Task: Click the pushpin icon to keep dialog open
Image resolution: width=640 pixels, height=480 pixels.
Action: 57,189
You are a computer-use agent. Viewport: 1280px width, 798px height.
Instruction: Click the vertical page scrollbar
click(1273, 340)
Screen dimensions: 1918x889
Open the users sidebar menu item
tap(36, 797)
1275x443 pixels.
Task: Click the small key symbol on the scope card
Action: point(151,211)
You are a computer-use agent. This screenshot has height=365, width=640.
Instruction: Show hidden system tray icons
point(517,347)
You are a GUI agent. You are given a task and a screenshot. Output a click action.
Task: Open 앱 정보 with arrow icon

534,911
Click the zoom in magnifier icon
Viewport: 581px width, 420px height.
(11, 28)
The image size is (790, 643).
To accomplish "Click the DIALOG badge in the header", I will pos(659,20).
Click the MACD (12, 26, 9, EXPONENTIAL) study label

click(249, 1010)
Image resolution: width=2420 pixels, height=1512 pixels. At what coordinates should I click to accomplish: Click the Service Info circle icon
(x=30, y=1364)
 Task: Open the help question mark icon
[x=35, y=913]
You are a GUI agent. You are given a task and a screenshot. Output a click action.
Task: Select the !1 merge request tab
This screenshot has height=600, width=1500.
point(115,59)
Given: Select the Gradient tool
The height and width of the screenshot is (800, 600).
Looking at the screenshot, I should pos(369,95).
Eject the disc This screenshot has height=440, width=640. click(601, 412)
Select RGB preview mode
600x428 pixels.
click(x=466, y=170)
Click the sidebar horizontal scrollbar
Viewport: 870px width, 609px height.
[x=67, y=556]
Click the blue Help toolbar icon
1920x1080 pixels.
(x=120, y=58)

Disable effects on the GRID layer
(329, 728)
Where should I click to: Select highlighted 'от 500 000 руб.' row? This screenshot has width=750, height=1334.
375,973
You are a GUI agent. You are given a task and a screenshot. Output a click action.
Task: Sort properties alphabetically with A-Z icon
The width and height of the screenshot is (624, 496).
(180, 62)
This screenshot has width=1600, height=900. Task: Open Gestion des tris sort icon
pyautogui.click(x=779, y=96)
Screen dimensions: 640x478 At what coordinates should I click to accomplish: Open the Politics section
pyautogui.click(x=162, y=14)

*OBJECTIVE*:
Convert the lines starting at the line containing "Screen dimensions: 640x478" and ending at the end of the records into a JSON list of strings, one string per line, leaving out blank lines.

*EXERCISE RESPONSE*:
[
  "Screen dimensions: 640x478 At what coordinates should I click to accomplish: Open the Politics section",
  "pyautogui.click(x=162, y=14)"
]